Mais l’essentiel de l’ouvrage est constitué par son introduction. On la doit à Christian Mouquet qui assure, je crois la présidence de cette Société des Lecteurs de Céline. Sous le titre « Intellectuels dans la tourmente », qui est aussi le titre de la plaquette, il présente les textes de Révolution nationale reproduits plus loin, mais au passage il nous raconte l’évolution de cette Révolution nationale, au fil des mois d’occupation, et il explore d’autres publications comme La Gerbe, Germinal, Au Pilori, La Chronique de Paris, L’Emancipation nationale, Le Cri du peuple etc.

Dans l’étude de la réception des œuvres littéraires des années noires, on se reporte le plus souvent aux journaux qui avaient de gros tirages, une grosse influence, et/ou une approche littéraire significative : Gringoire, Je Suis Partout, L’Action française, Le Revue universelle… Des titres comme Révolution nationale ou ceux cités plus haut sont plus difficiles à se procurer.
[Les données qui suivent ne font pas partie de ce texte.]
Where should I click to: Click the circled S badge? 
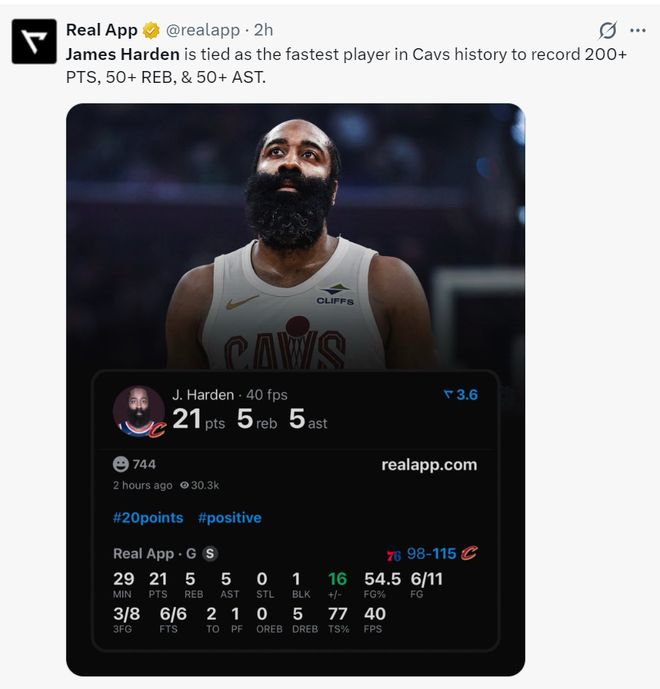(x=210, y=553)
Ils furent parfois cachés ou détruits à la Libération, par crainte de représailles. Mais surtout leur tirage était plus modeste. Avec une précision d’entomologiste, Christian Mouquet épingle ces textes, les replace dans leur époque, nous raconte un peu de la vie de ces titres. D’où une présentation de 35 pages pour commenter les 20 pages de textes inédits (le texte de Brasillach du 25 septembre 1943 sur le Voyage a certainement été repris dans un recueil ultérieur, ses Œuvres complètes des Editions de l’Honnête homme, peut-être ? Mais j’écris au bord d’une rivière et n’ai donc pas sous la main cet indispensable outil de référence).

Ce qui m’a le plus intéressé concerne les discussions (pas vraiment des polémiques) sur l’interdiction des Beaux draps en zone sud. Un épisode qui prouve, soit dit en passant, que l’Histoire de cette période est beaucoup plus complexe que celle que l’on s’ingénie à nous imposer.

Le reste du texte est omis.